Speaker John A. Boehner told President Obama on Saturday night he will not agree to the president’s most ambitious plan for deficit reduction, citing the administration’s pursuit of tax increases as one of the main hurdles.
“The White House will not pursue a bigger debt reduction agreement without tax hikes,” the Ohio Republican said in a statement released Saturday night. “I believe the best approach may be to focus on producing a smaller measure, based on the cuts identified in the Biden-led negotiations, that still meets our call for spending reforms and cuts greater than the amount of any debt limit increase.”
White House communications director Dan Pfeiffer issued a statement later Saturday night repeating the president’s call for a “balanced approach” on deficit reduction and urging congressional leaders to keep negotiating with the administration on the largest possible deal.

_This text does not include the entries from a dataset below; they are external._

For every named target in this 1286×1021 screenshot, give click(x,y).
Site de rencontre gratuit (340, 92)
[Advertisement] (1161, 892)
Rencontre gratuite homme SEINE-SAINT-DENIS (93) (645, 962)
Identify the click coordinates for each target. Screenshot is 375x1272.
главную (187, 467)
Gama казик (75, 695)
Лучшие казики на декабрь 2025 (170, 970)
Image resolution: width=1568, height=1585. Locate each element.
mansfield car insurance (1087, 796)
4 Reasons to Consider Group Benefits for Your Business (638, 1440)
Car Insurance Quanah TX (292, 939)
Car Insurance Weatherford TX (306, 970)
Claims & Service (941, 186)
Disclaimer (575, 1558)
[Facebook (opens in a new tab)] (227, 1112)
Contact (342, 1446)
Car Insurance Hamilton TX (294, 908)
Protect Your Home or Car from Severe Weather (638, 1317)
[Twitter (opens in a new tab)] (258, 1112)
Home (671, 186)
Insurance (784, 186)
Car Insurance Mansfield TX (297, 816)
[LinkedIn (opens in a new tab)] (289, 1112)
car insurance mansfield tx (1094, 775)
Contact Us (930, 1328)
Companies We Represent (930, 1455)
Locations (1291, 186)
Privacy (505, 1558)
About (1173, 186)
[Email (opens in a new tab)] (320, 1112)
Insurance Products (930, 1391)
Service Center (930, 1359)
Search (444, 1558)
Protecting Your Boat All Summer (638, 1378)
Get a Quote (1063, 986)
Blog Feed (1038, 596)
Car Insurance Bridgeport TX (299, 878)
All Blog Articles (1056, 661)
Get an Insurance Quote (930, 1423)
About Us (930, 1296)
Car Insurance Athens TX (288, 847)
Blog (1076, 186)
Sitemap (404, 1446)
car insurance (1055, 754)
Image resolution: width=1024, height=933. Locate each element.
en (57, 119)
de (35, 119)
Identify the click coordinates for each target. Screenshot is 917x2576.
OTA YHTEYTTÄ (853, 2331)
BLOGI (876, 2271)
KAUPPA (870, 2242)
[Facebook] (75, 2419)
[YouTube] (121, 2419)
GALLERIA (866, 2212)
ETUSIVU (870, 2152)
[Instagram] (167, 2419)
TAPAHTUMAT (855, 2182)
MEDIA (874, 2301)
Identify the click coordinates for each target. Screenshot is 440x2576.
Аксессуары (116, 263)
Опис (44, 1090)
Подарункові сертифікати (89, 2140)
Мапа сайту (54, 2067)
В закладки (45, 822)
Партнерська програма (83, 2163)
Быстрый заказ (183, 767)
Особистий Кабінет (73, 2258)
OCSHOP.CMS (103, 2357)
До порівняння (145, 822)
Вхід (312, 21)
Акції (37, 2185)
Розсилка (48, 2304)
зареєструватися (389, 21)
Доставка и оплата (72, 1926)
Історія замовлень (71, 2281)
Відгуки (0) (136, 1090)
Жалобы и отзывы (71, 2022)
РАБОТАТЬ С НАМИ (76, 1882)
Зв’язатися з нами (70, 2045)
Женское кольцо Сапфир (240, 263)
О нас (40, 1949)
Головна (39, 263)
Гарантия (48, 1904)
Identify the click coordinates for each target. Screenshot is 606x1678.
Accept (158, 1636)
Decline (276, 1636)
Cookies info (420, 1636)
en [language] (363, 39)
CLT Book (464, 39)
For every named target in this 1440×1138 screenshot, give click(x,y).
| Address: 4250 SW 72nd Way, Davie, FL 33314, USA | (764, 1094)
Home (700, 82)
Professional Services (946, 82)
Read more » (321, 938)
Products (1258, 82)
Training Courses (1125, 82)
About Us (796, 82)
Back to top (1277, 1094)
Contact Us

“To back off now will not only fail to solve our fiscal challenge, it will confirm the cynicism people have about politics in Washington,” Mr. Pfeiffer said. “The President believes that now is the moment to rise above that cynicism and show the American people that we can still do big things.”
Mr. Boehner still will attend a negotiating session at the White House set for 6 p.m. Sunday, but his declaration appears to shatter Mr. Obama’s effort to pursue the largest possible deficit reduction deal of $4 trillion over 10 years by including tax hikes. Earlier talks led by Vice President Joseph R. Biden Jr. had reached consensus on about $2 trillion in deficit reduction through spending cuts.
Conservative House Republican leaders have been wary that the administration’s pursuit of the goal of $4 trillion could include as much as $1 trillion in tax hikes by closing loopholes and other changes in the tax code.